俺は助手席に座りながらどうにも落ち着かない心を鎮めようと、こっそり深呼吸してみたり別の事を考えるように努めようと努力していた。だが、余りにも唐突かつ予想外なこの状況の前では、それらの行為は少しも意味を成さなかった。
(―――ってか無理だろ!凪様…じゃなかった、凪社長直々に運転されているプライベート用車の助手席に乗ってるんだぞ…!?)
目立ちたくないと言いつつ乗っている車は超が付くほどの高級車で、内装たるや全てがラグジュアリー。
俺のような一般人が乗るのが本当に申し訳なくなってくる程である。
そもそも元々護衛を任されていたとはいえ、今となっては大企業の社長兼取締役と一般部署に勤める一社員である。同じ社内に籍を置いていても、その差は一目瞭然であった。

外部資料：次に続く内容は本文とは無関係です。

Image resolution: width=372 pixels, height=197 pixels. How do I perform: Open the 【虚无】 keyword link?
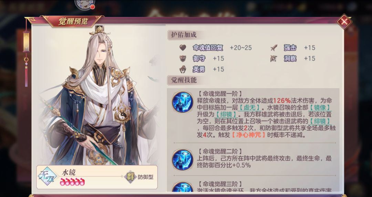tap(249, 107)
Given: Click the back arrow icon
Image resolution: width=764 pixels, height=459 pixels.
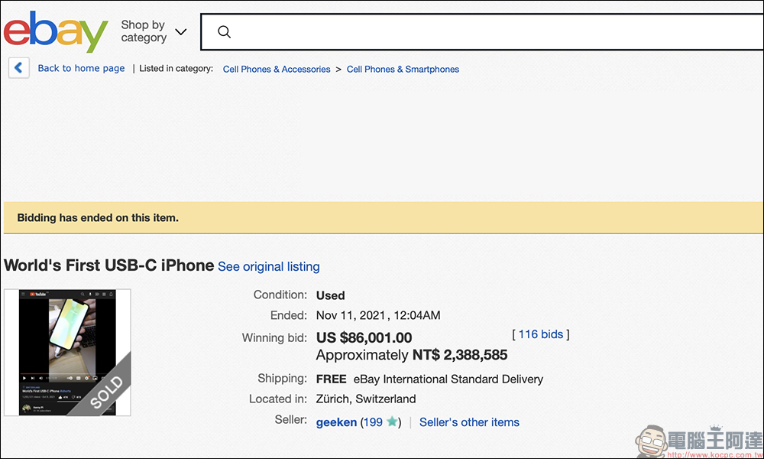Looking at the screenshot, I should pyautogui.click(x=18, y=68).
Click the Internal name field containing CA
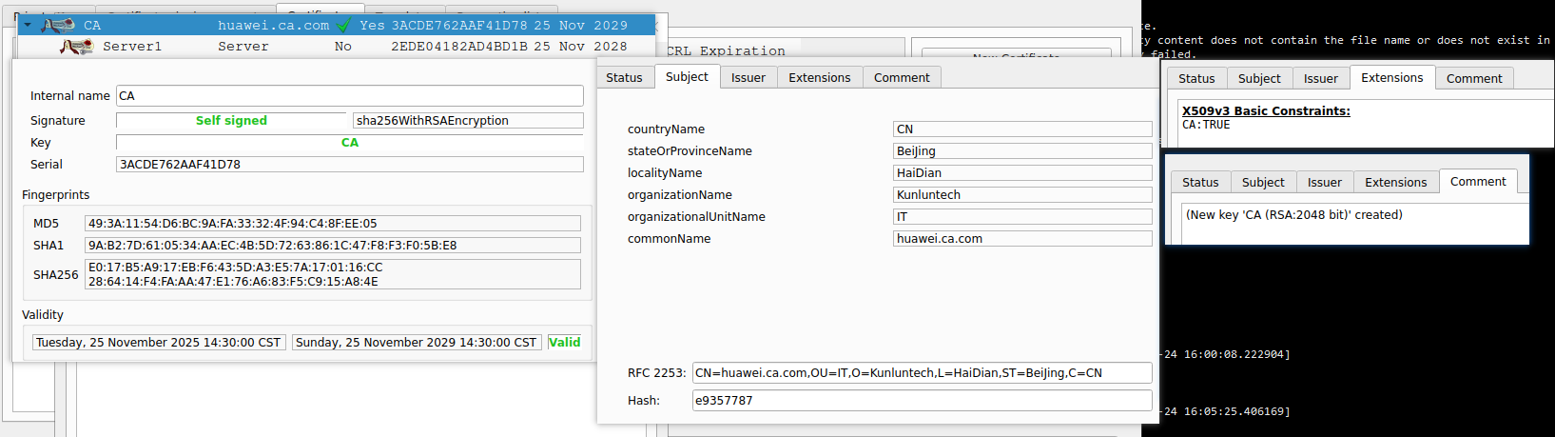This screenshot has width=1555, height=437. coord(349,96)
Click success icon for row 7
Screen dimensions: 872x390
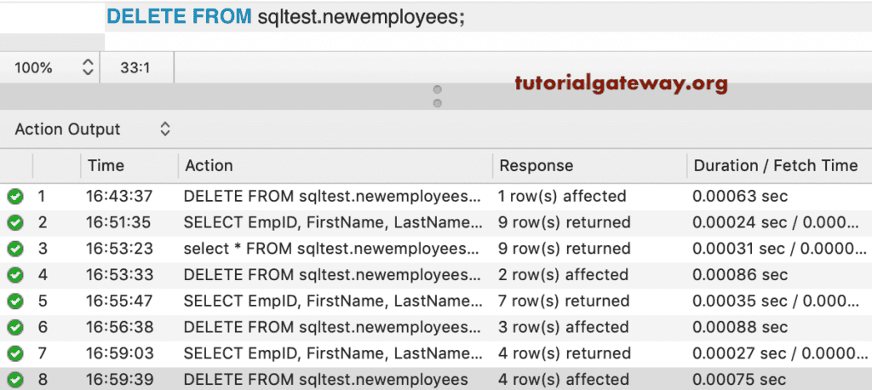pyautogui.click(x=15, y=353)
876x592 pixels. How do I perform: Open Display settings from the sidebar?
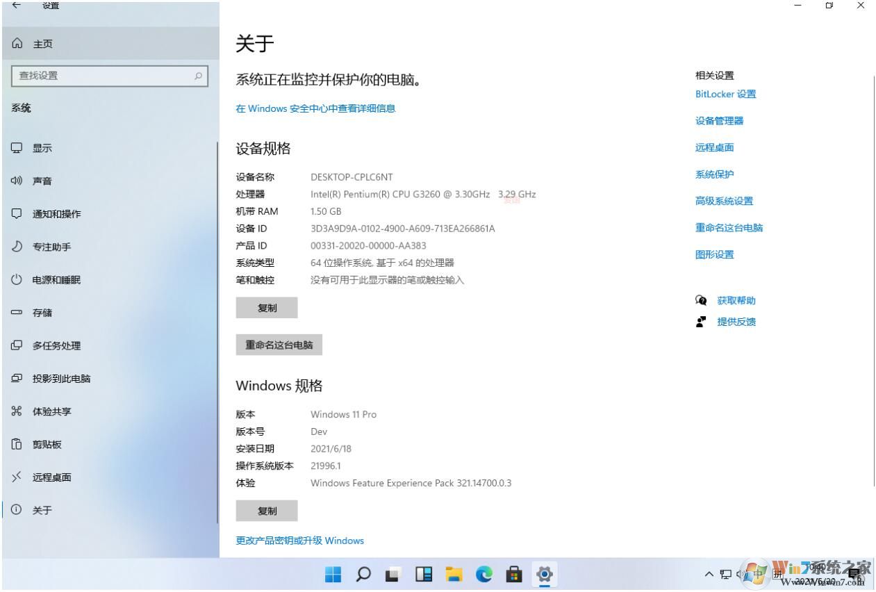click(42, 147)
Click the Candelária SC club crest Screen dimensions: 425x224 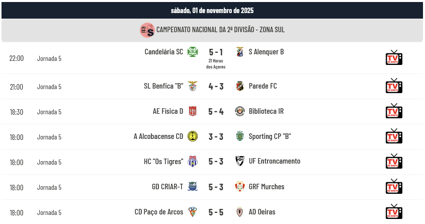pyautogui.click(x=192, y=52)
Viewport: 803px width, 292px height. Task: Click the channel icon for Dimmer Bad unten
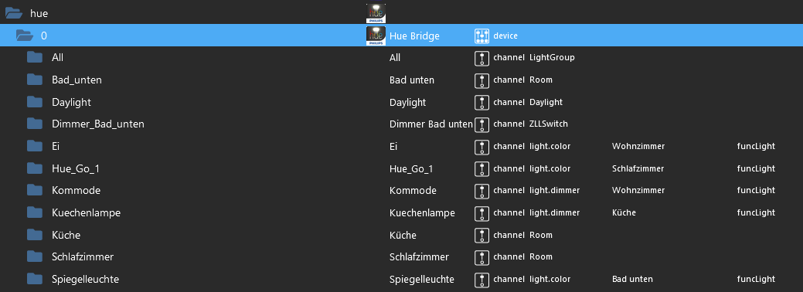coord(482,124)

(…そりゃ、あの頃はよく会話する事はあった―――けど)
帝鐵コーポレイションと我が火鋤神株式会社が争った「帝火抗争」。俺と八神隊長、同僚の東城翔は先代・火鋤神佐近直属の護衛であった。
抗争の最中、敵の刃に倒れた佐近から社長の座を譲り受けた凪は、社長の座と共に俺達護衛をも共に譲り受ける事になる。
護衛といえば所謂SPのようなものと認識されるかもしれないが、この場合に於ける"護衛"とは言わば懐刀のようなものである。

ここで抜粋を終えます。